- [WHAT TO DO]: Extend the passage below about dogs bred from wolves and the origin of species, picking up right after its last sentence.

If what ya'll are saying about how people domesticated wolves and made a new species through selective breeding then we should have clear examples of the same thing happening in humans.

"Not one change of species into another is on record . . we cannot prove that a single species has been changed."—*Charles Darwin, My Life and Letters.
edit on 22-10-2011 by Lostmymarbles because: added quote


"But in the last thirty years or so speciation has emerged as the major unsolved problem. The British geneticist William Bateson was the first to focus attention on the question. In 1922 he wrote: 'In dim outline evolution is evident enough. But that particular and essential bit of the theory of evolution which is concerned with the origin and nature of species remains utterly mysterious.' Sixty years later we are if anything worse off, research having only revealed complexity within complexity." —*G.R. Taylor, Great Evolution Mystery (1983), p. 140.

My reasoning is this, only now-a-days are we able to create a sub-species through use of technology and DNA coding. The problem with the introduction of dogs species is that they were breed by selective breeding with wolves. As stated in the article the branch off from wolf to dog was around 40-150,000 years ago, and that is when the dog species first appeared. It does not take into account all the years spent before hand in the breeding process to get up to the point of where the dog is introduced into the world. Which means that the breeding process would/could have been started over 150,000 years ago.

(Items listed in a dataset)
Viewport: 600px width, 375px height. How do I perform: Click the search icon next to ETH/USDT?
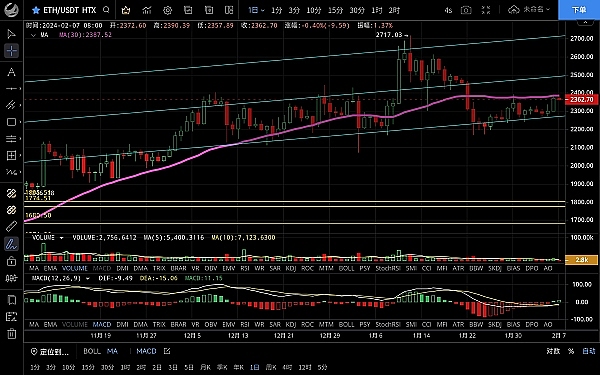tap(106, 10)
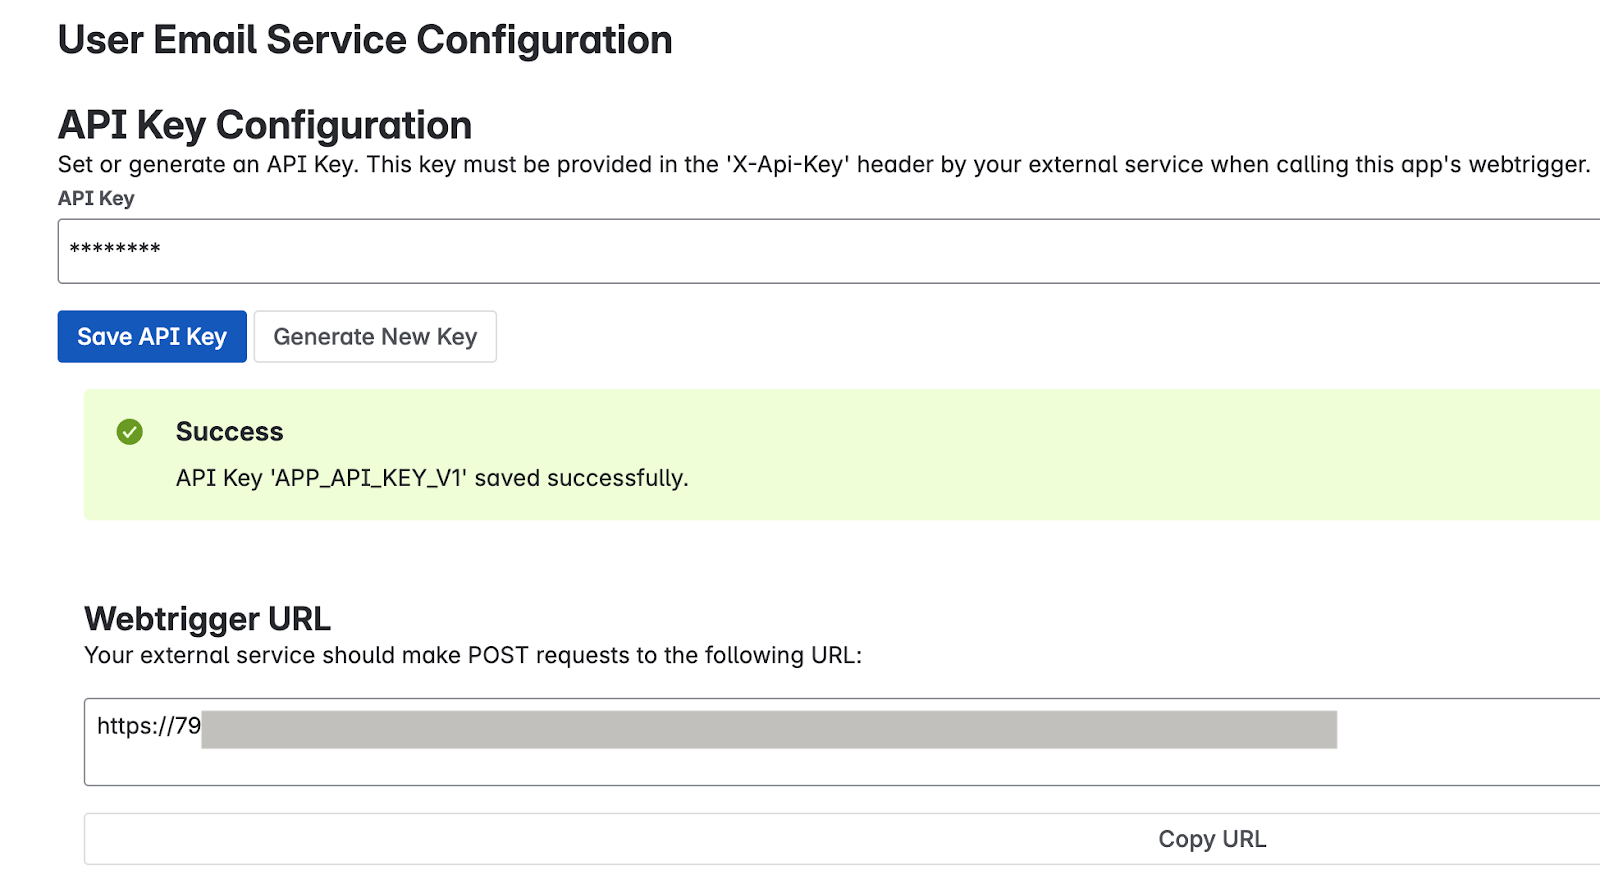The height and width of the screenshot is (875, 1600).
Task: Click empty space in the green success banner
Action: click(x=1100, y=455)
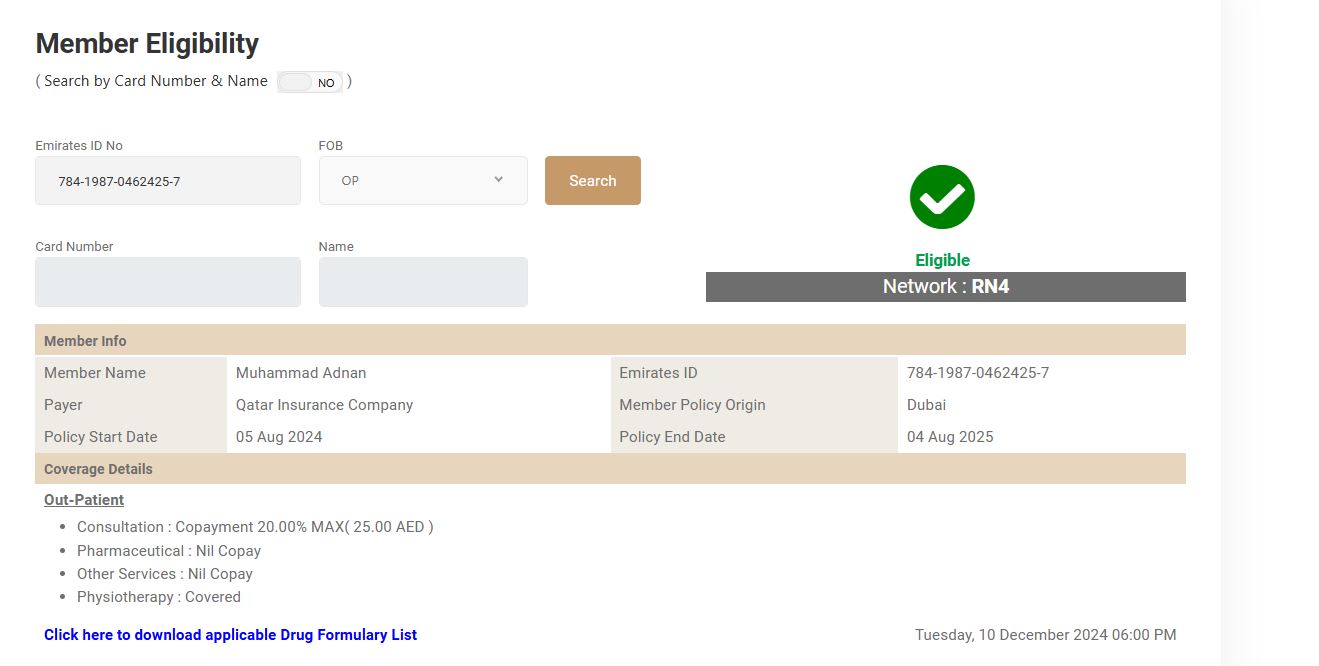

- [RESULT]:
How did our early ancestors do this? Especially when we've been taught that they were stone age people who lived in caves. Only in the past few hundred years have we been able to get a better understanding of the breeding process and of the knowledge of DNA and dominate/recessive traits. If our ancestors were able to do this then they must have been a lot more advance then we believed to be, that is my main point in this argument.

How were stone age people able to do this and create a new sub-species, when in nature through national selection (if you believe in this part of evolution) it takes millions of years?

How long did they do this selective breeding before they were able to produce the dog?

How did they know what they were doing if they no form of writing? Oral tradition is possible but if anyone has done to tried doing selective breeding or cross breeding, there are a lot of things to keep track of, meaning lots of notes over an extensive period of time. It could have taken thousands of years of breeding.

So how were primitive people able to do this? Or were they primitive? It just raises a lot more questions then answers.

I never said it was impossible, what I am wondering is how did they do this when we're just now able to do this?
edit on 22-10-2011 by Lostmymarbles because: (no reason given)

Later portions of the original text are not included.